Ask whatever you want, I can probably help.  If you want to search, Italian clothing would probably represent what your lord might wear, Italians wore lighter fabrics than the English or French, and if you hate those styles, Turkey had some pretty awesome fashions too.  Depends what look you are going for.  A note on costuming: If you want to know more about Italian garments, this is a good site: The Library - The Realm of 

If you want to see some of my work, look in my album from my profile page on MS.  I love to share.  My photos display several types of fabrics, and represent historical designs.

Hope that helped, feel free to post any other questions.


----------



## Ankari (May 8, 2012)

Thanks for your feedback Ani, 

The scene I am writing is taking place in August in a climate that would be be similar to Louisiana.  Its humid, hot and will rain frequently.  The lord I've introduced is a powerful one, but wasn't always so. 

So here would be a my question:

1) what kind of fabric would he use?

2) how would he wear it (loose, tight fitting, buttoned, embroided, etc)

3) would such a person wear a coat?

4) What would his pants be like?

And thanks again.  By the way, your gallery is stunning.  I love your handiwork.


----------



## Caged Maiden (May 8, 2012)

Well... you certainly have artistic license here.  I'd suggest you look online and find a time period and country you want to model your dress off of.  That alone would help me answer your questions.  

A couple generic answers to the questions you asked above:


1) what kind of fabric would he use? I'd suggest silk.  It's light, breathes, and is VERY expensive.  If you'd like to have a look at a research paper I did on Venetian dress, it discusses fabric a little but isn't a long read.  Let me know whether that would help you.  It sounds like you have a climate similar to that.

2) how would he wear it (loose, tight fitting, buttoned, embroided, etc) Okay so the richer someone is, the better tailored their clothing is in Europe (it fits tighter).  Also though, the more of it they use, so capes, cloaks, petticoats (underskirts) etc. would be worn.  Embroidery cost money.  It took time.  Nobles' outfits would have been heavily embroidered.  The black embroidery on the undergarments is called black work, but embroidery on outer garments could be done with silk or linen thread, or even gold or silver metal thread.  Many garments closed with hooks and eyes, even well-tailored tight-fitting ones.  Buttons were common though.  All buttons were shank buttons versus the four hole kind, and would have probably been wooden covered with silk embroidery or fabric.  Layers is the secret here.  Nobility displayed their wealth whenever they got a chance, and wealthy merchants often paid to break sumptuary laws (which allowed people of certain ranks to wear certain things, like a luxury tax).
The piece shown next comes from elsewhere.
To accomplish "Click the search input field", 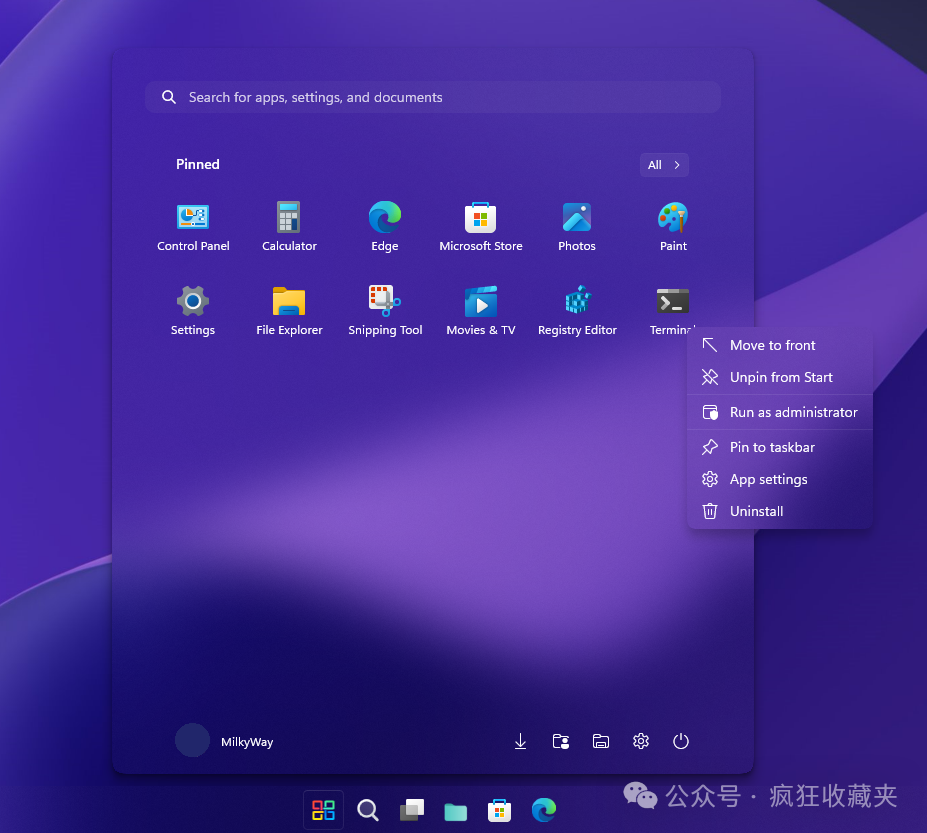I will coord(433,97).
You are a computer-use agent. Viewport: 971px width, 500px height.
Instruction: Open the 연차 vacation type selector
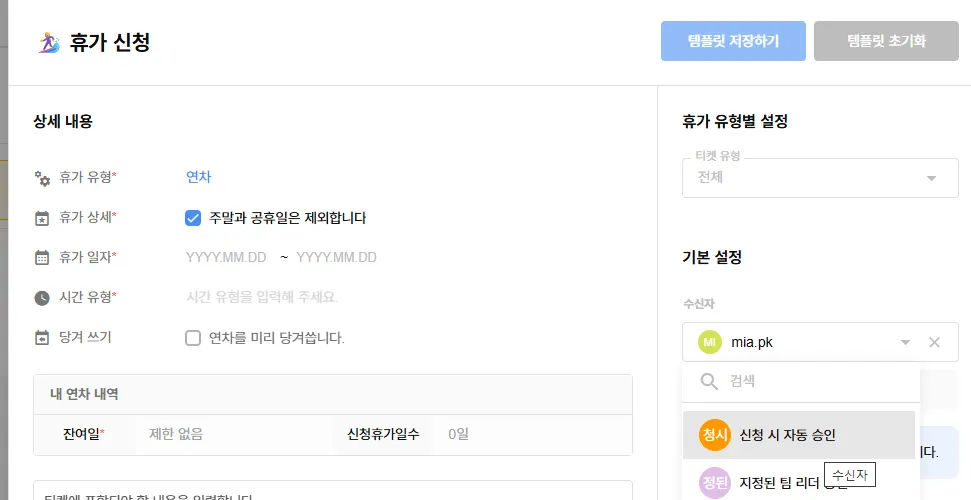click(x=199, y=177)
3) would such a person wear a coat?  Most definitely, and embroidered kid-skin gloves, and hand knitted silk hose, and decoration on his shoes, a hat with jewels and feathers, and he probably carried a fine cane or gold-headed taxidermied weasel for fashion.  His coat was probably lined in fur, the best he could afford, and made of wool/ silk blend.  It would have been embroidered too, and bejeweled (put bling on everything if you can afford it).

4) What would his pants be like?  The history of pants is an interesting one.  the vikings had pants, but they were strange and sewn together weird.  They would not have laid flat when off.  The Huns actually introduced what we think of as pants to Europe, and they were embraced.  Now in different time periods, garments for the legs changed, so a time period would really help me answer your questions.  Like I said, I do a lot more 1570's than anything else, and there were only a few kinds of pants then.  So men would have worn some sort of hose (stockings) that went to about the knee.  they would have been wool if you were somewhat wealthy, but knitted silk if you were very wealthy.  Late in the 1500's there was a sort of pant/ hose combination, where before it did not exist.  Hose were sewn to underpants and then proper pants were worn over that.  If you have a hot climate, I'd vote for Venetians, they ought to do the trick and are pretty standard pants.  They go to just under the knee (which means he only wears knee-length stockings underneath in the heat).  They might button at a narrow cuff just below the knee, and the top would have a waistband and close with a codpiece.  

You can google images of all these things.  I tried to use proper terminology to ease you in googling, so good luck.  I can discuss clothing for hours I'd bet, so if you need any more help, ask more questions.  I can elaborate anything that wasn't clear.


----------



## Caged Maiden (May 8, 2012)

Oh, one more thing about clothing.  People (other than royalty) didn't have a lot of it.  The very wealthy might have a decent wardrobe, but minor nobles made do with interchanging different sleeves, wearing one doublet with a different set of pants, etc.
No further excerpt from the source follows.